• **Aufgabe A**: Gib jeden Satz des Beitrags, der im Forenausschnitt über Spieledemos vor der gestrichelten Trennlinie steht, wörtlich in einer eigenen Zeile wieder.
• **Aufgabe B**: Schreibe den Forenausschnitt über Spieledemos im Anschluss an seine letzte Zeile weiter.

Die Frage ist wie man so eine Demo gestalten soll - 1-2h Timelimit oder nur paar Missionen?
Aber wie viel Aussagekraft hat das denn?
Persönlich trauere ich Demos nicht nach,klar es ist eine nette Sache aber mittlerweile wird man was Spieleinformationen anbetrifft regelrecht zugemüllt.Da wird ja schon gut die Hälfte im vorab verraten,bei FC4 war das ja der Fall.
Und dazu kommen noch diverse Seiten,die oft einen guten Einblick durch Previews usw eingeben -das sollte reichen. ^^


----------



## bofferbrauer (11. August 2015)

Kinguin schrieb:


> Die Frage ist wie man so eine Demo gestalten soll - 1-2h Timelimit oder nur paar Missionen?
> Aber wie viel Aussagekraft hat das denn?
> Persönlich trauere ich Demos nicht nach,klar es ist eine nette Sache aber mittlerweile wird man was Spieleinformationen anbetrifft regelrecht zugemüllt.Da wird ja schon gut die Hälfte im vorab verraten,bei FC4 war das ja der Fall.

• **Bereitgestellte Daten**:
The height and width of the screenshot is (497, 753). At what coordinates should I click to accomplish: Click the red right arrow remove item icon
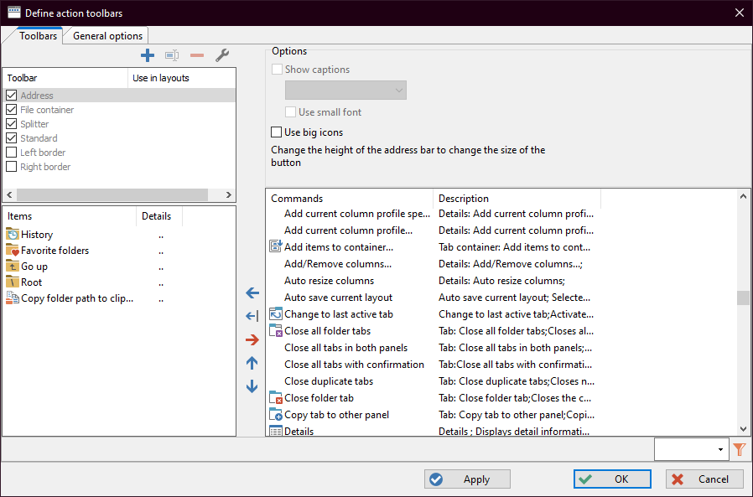pyautogui.click(x=252, y=340)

• **Schriftliche Antwort A**:
Die Frage ist wie man so eine Demo gestalten soll - 1-2h Timelimit oder nur paar Missionen?
Aber wie viel Aussagekraft hat das denn?
Persönlich trauere ich Demos nicht nach,klar es ist eine nette Sache aber mittlerweile wird man was Spieleinformationen anbetrifft regelrecht zugemüllt.
Da wird ja schon gut die Hälfte im vorab verraten,bei FC4 war das ja der Fall.
Und dazu kommen noch diverse Seiten,die oft einen guten Einblick durch Previews usw eingeben -das sollte reichen.

• **Schriftliche Antwort B**:
> Und dazu kommen noch diverse Seiten,die oft einen guten Einblick durch Previews usw eingeben -das sollte reichen. ^^



Man könnte es auch wie Nintendo machen (einige Wii U Spiele haben eine Demo) und die Anzahl an Spielestarts auf 10 limitieren und Later Game Content herausschneiden (damit keiner nur die Demo nimmt und diese durchspielt, später aber nicht die Vollversion kauft)

Bei Open World Spielen ist eine Demo naturgemäß schwieriger, ohne sehr früh auf Limitationen zu treffen. Hier könnte man eigentlich nur die Missionen herausschneiden und nur ein paar Beispielmissionen drinlassen, ohne dass es zu beschnitten daherkommt.

In beiden Fällen sollten die Cutscenes herausgeschnitten sein, wer mehr über die Story wissen möchte muss sich zur Vollversion gedulden.


----------



## Mi-chan666 (11. August 2015)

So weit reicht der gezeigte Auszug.